Cake Network
- Type: Private
- Industry: Betting and gaming
- Founded: 2004
- Headquarters: Curaçao
- Website: CakePoker.eu

= Cake Network =

Curaçao-based online poker network

The Cake Network was a Curaçao based online poker network owned and operated by parent company Cake Gaming NV. Cake Network was founded in 2004 and launched its first network skin, Cake Poker, in June 2006. Other network partners followed, including Sportsbook.com, Red Star Poker and BetUS.

As of April 2010 the Cake Network saw a steep decline in player traffic as the company lost two major poker rooms, PlayersOnly and Sportsbook.com, to the Merge Gaming Network. Even with the addition of new rooms to the network, Cake continued to lose ground on the rest of the industry. In January 2011, Cake Network's well-known partner Doyles Room left the Cake Network, moving to the Yatahay Network.
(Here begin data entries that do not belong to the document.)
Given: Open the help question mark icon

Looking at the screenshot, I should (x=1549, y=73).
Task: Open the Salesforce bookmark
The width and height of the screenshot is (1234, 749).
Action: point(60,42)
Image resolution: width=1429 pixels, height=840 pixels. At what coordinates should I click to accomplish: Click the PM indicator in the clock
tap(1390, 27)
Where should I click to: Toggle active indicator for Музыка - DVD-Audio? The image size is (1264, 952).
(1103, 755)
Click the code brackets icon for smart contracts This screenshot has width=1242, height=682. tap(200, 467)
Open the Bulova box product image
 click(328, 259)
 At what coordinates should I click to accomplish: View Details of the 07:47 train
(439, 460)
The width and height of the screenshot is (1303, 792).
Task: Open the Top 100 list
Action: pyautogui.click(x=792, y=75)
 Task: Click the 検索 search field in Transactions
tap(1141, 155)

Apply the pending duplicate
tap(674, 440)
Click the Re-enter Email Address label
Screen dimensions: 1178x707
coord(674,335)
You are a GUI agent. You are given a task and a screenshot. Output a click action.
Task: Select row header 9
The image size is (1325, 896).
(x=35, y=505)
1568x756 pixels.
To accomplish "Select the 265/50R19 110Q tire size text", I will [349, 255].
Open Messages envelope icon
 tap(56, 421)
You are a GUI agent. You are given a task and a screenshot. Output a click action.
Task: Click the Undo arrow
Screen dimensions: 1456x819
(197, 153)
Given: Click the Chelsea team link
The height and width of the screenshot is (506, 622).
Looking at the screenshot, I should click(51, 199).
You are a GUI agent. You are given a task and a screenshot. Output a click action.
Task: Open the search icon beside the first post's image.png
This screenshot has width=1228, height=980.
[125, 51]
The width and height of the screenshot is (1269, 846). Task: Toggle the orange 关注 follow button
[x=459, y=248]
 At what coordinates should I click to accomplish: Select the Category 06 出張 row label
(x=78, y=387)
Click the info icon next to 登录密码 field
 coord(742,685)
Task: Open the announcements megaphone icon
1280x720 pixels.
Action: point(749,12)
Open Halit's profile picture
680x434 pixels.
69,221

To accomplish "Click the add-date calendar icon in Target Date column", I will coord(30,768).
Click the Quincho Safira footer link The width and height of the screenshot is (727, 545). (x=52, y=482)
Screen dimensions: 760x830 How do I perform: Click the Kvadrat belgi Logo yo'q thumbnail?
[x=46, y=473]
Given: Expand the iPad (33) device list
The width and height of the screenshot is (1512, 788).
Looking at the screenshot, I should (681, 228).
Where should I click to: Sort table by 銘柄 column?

Cake Poker offered a variety of stakes and types of online poker games including: Texas hold 'em, Omaha High / Hi-Lo and Telesina. At one time, Cake Poker was the only site of the 10 largest in the world which allowed players to regularly change their screen names.

Cake became notorious among both professional and amateur poker players for not paying cash out requests in good time as stated in its terms and conditions.

In June 2012 Lock Poker purchased the Cake Poker network, renaming it the Revolution Gaming Network

==Domain dispute==
In September 2008, the Kentucky Governor Steve Beshear filed a civil suit asking a Franklin County Circuit Court to grant control of online poker website domain names to the government, including CakePoker.com.

In January 2009, the Kentucky Court of Appeals ruled that the seizure order issued by Judge Thomas Wingate should be set aside and made the decision to halt the forfeiture of the domain names.